(Collected data)
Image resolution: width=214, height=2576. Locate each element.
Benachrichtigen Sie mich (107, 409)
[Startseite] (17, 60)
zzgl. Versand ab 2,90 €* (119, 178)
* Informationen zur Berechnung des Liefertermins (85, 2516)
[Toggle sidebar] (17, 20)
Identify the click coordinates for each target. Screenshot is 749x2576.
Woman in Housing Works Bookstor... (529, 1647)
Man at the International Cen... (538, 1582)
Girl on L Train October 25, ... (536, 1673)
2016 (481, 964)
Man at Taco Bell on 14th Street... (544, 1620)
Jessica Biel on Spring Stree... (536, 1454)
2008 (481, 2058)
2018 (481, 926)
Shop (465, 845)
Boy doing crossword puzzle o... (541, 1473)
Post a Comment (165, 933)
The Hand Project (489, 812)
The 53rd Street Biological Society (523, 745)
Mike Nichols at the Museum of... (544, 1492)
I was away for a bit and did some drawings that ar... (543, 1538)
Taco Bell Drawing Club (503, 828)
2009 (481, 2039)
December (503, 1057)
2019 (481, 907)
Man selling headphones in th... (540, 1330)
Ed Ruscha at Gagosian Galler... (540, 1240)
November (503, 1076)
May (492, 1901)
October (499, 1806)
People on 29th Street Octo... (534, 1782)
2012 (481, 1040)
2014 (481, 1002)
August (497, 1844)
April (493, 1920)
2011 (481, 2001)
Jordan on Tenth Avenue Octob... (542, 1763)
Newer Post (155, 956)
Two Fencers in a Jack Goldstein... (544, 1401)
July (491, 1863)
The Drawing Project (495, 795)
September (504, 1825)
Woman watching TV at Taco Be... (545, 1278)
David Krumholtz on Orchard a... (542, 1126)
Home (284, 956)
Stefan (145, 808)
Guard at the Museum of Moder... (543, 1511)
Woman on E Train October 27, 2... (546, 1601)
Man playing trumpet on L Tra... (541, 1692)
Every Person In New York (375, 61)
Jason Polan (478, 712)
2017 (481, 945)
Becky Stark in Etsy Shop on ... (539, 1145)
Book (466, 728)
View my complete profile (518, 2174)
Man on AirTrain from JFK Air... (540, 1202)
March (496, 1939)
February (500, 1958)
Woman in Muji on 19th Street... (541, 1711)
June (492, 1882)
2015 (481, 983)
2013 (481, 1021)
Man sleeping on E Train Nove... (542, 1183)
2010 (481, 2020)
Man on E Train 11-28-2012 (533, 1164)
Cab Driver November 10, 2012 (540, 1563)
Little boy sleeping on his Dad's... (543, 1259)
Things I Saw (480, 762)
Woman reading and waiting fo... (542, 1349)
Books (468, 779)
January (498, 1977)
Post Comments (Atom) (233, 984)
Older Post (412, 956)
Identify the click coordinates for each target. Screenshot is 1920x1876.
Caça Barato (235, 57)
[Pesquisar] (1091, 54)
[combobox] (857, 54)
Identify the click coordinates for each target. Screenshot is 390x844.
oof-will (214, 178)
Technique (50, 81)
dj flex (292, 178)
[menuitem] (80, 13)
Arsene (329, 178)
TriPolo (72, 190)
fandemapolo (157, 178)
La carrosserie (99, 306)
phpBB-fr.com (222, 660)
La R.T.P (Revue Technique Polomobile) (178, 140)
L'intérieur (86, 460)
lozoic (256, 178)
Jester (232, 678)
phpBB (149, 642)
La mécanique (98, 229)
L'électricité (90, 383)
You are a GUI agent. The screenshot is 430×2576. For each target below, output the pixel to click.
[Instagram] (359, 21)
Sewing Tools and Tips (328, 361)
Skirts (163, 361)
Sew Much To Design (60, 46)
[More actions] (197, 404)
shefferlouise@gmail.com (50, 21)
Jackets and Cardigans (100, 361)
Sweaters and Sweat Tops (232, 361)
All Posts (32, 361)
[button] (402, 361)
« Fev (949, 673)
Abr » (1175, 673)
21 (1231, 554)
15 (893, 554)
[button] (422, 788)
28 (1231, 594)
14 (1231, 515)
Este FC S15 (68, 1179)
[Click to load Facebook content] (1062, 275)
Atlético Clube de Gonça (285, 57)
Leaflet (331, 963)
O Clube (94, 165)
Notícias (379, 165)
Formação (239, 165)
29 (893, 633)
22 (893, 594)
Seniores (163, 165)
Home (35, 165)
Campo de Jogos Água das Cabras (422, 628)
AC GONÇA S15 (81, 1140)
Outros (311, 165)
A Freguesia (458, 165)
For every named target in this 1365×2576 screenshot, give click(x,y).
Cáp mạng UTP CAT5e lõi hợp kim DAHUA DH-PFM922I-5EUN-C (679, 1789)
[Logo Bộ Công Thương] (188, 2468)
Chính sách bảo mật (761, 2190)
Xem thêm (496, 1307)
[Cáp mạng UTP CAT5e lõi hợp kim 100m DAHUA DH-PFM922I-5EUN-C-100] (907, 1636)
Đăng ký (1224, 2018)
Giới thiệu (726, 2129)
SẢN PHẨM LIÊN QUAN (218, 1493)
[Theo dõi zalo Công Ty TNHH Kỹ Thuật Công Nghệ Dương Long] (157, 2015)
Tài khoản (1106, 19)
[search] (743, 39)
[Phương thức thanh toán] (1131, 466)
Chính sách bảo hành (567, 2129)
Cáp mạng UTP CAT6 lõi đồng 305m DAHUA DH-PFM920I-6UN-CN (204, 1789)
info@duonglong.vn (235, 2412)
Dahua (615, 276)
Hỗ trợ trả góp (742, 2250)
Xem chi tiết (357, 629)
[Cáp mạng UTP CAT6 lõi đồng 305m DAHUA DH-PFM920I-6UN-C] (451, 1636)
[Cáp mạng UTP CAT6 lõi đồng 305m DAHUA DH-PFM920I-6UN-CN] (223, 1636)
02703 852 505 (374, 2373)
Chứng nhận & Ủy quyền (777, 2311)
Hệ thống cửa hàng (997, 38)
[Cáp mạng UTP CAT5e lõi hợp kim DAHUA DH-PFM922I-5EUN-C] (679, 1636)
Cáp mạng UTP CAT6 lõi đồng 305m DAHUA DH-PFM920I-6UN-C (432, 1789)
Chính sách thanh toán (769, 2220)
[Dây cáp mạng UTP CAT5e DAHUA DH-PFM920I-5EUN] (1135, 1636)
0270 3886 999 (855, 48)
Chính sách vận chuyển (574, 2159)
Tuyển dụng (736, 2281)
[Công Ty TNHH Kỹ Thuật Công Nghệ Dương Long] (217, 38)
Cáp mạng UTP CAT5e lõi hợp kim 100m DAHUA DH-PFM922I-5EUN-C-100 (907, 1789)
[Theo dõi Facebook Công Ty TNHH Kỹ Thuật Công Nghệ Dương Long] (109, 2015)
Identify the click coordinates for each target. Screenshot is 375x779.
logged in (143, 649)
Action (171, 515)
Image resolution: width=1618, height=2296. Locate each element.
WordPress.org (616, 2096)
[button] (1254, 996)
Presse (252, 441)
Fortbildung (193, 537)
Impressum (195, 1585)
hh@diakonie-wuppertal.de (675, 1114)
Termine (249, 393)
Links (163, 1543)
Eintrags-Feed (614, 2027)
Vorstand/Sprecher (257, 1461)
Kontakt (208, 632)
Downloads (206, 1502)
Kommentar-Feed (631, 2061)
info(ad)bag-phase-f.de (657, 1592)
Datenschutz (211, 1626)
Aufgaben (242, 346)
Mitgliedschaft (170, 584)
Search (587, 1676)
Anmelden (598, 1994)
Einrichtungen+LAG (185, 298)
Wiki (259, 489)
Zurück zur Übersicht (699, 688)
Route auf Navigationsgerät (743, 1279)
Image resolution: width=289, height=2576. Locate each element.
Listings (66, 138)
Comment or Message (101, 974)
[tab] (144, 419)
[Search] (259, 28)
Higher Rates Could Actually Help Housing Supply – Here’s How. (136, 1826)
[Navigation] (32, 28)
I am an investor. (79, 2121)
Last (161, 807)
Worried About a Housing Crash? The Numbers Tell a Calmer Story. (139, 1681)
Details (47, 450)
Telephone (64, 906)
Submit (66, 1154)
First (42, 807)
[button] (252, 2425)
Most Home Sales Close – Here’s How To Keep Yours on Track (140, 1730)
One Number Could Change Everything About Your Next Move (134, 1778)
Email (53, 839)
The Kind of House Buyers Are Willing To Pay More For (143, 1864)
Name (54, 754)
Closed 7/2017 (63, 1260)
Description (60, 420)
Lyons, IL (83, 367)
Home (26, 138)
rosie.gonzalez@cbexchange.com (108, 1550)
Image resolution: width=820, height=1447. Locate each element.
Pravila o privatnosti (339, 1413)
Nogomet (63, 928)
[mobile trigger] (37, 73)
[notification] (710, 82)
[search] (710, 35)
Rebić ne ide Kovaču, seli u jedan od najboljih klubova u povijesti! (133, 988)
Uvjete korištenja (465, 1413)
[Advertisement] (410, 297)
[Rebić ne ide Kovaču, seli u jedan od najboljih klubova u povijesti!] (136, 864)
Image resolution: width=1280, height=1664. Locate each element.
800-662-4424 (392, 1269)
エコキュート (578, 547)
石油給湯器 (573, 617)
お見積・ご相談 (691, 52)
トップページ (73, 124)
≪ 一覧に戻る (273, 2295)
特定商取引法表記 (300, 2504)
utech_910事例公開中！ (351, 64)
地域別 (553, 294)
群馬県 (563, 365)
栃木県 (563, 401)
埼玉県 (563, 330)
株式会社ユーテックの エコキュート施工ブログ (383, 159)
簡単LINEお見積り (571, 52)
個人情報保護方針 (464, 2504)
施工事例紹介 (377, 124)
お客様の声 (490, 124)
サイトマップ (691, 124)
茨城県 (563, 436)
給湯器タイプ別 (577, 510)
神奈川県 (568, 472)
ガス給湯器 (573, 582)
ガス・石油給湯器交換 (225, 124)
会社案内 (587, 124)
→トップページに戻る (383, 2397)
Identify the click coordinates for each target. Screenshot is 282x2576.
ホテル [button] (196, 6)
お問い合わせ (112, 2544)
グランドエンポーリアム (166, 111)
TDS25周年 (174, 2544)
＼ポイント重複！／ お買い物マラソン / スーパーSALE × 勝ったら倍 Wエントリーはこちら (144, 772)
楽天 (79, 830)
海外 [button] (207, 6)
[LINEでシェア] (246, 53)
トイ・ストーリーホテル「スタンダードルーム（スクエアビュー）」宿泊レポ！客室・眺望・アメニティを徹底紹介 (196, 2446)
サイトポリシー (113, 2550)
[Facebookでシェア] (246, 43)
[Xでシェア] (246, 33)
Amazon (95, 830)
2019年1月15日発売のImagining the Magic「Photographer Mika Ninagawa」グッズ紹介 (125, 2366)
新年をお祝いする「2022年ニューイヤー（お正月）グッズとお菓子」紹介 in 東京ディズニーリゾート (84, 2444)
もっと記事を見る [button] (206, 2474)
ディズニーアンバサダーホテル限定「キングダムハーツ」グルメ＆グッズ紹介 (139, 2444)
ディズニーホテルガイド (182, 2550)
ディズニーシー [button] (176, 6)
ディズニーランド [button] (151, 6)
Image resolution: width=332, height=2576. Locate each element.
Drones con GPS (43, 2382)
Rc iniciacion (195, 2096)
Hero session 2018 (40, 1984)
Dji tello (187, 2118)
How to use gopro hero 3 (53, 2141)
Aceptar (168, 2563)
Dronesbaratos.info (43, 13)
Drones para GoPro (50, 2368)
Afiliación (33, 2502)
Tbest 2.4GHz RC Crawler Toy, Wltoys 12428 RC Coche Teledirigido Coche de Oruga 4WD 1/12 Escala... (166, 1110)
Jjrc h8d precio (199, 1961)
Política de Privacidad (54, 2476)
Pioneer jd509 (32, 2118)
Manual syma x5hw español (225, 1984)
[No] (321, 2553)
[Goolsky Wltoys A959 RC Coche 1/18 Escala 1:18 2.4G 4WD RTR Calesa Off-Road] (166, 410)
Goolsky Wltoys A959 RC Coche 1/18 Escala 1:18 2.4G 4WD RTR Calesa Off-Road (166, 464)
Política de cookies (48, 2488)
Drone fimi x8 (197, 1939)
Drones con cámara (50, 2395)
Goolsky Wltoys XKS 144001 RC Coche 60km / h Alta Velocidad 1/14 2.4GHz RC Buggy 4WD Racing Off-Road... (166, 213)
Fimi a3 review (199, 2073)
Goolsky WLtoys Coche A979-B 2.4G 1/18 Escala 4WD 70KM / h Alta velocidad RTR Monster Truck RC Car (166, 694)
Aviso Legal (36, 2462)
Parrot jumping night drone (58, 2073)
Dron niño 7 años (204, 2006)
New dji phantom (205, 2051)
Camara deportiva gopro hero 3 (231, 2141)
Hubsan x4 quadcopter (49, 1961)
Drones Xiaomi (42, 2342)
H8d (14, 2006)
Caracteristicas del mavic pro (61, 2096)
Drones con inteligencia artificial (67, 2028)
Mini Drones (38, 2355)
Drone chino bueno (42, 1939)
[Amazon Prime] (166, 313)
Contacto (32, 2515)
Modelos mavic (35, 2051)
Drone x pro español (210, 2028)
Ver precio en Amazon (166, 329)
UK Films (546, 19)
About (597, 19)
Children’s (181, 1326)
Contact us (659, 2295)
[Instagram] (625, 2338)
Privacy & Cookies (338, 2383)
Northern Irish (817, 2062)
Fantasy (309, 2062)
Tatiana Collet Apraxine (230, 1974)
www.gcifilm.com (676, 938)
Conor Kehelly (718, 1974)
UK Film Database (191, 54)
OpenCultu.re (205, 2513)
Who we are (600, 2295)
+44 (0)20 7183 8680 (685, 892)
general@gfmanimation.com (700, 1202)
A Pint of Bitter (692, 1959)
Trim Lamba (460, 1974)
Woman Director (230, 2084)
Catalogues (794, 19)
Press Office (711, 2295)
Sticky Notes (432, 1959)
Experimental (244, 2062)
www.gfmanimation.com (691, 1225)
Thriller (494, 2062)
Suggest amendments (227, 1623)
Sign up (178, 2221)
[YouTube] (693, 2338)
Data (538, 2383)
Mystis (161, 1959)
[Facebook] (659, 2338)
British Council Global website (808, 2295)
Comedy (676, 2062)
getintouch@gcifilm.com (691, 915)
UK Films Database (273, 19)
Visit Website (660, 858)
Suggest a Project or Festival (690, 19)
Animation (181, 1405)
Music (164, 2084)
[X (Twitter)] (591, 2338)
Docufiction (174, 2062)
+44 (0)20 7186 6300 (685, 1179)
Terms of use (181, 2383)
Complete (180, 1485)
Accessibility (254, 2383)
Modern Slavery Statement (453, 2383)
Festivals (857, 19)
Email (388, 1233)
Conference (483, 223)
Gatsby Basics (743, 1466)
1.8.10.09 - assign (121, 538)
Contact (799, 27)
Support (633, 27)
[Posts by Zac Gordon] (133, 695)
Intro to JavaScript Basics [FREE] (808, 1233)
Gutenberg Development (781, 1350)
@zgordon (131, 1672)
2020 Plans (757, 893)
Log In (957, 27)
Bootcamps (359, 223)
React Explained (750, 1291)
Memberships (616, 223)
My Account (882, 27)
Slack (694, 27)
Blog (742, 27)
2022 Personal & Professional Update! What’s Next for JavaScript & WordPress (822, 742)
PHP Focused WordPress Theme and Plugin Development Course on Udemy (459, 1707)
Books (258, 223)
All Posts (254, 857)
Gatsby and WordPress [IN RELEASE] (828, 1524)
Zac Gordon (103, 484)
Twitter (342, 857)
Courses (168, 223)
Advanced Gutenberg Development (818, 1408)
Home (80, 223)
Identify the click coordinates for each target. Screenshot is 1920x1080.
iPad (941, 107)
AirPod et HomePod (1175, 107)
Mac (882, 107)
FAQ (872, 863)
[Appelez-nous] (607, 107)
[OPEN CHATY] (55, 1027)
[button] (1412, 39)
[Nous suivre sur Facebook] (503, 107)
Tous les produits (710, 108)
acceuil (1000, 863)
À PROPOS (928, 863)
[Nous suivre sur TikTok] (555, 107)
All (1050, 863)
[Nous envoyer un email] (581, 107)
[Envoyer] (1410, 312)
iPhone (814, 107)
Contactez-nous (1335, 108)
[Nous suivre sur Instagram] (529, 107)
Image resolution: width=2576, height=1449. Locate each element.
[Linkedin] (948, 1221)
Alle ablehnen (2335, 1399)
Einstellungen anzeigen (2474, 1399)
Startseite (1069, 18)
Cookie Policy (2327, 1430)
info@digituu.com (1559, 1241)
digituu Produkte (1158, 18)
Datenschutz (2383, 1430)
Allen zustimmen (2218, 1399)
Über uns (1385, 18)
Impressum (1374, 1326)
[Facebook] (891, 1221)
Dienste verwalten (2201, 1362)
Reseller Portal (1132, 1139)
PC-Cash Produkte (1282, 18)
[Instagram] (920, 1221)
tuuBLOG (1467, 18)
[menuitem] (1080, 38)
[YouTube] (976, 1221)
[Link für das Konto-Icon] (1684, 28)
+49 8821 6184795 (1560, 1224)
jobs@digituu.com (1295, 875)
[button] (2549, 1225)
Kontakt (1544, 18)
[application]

◆ BRIEF: How many lines of these records include the word "Road"? Only the number should be written.

◆ THE ANSWER: 3